DIRECTIVE
How many lines of the data below contain the string "Viewport", matching case exactly? Reply with the number only.
──────── ENTRIES PROVIDED ────────
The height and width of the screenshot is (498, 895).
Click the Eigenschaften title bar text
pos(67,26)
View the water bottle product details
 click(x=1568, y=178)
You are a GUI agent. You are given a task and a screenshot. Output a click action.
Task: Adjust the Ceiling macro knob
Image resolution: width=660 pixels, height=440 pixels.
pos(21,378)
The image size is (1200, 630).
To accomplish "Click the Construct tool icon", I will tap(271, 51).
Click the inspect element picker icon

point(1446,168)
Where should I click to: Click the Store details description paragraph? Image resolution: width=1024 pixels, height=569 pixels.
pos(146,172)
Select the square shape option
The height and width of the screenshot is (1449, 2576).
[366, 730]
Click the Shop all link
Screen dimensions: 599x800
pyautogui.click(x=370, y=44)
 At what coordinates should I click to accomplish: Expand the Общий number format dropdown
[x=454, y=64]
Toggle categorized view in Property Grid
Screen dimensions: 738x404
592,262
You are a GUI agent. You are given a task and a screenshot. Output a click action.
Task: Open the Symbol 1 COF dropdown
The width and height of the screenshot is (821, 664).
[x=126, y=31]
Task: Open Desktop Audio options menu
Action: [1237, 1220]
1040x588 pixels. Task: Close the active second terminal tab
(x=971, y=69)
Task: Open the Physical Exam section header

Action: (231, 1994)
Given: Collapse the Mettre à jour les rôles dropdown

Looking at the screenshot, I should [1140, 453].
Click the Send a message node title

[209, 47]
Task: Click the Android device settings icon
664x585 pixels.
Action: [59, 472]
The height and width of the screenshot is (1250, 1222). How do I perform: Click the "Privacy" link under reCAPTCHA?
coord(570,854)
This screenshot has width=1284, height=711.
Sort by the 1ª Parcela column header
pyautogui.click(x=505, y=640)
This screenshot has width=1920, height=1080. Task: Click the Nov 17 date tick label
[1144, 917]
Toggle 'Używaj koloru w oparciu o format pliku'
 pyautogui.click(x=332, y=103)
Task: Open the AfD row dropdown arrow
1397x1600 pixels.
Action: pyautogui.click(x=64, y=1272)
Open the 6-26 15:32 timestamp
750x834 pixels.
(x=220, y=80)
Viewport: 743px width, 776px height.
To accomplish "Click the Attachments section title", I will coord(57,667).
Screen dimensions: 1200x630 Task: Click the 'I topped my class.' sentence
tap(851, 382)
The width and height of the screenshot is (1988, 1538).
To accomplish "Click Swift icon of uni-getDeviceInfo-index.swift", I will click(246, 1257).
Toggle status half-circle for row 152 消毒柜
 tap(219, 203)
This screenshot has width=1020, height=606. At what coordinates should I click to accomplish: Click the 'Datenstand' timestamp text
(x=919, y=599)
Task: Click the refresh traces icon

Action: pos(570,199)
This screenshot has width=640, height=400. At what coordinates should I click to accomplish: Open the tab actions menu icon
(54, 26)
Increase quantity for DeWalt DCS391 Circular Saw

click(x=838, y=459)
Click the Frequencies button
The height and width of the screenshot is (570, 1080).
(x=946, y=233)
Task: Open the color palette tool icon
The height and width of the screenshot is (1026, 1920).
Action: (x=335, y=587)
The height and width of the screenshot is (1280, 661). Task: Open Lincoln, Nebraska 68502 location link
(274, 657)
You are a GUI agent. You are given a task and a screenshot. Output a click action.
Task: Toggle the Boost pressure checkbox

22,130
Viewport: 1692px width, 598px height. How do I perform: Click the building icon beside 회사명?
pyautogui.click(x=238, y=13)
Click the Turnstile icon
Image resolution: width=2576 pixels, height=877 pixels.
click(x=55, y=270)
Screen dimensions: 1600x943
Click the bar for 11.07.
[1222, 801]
────────
WRITTEN RESPONSE
2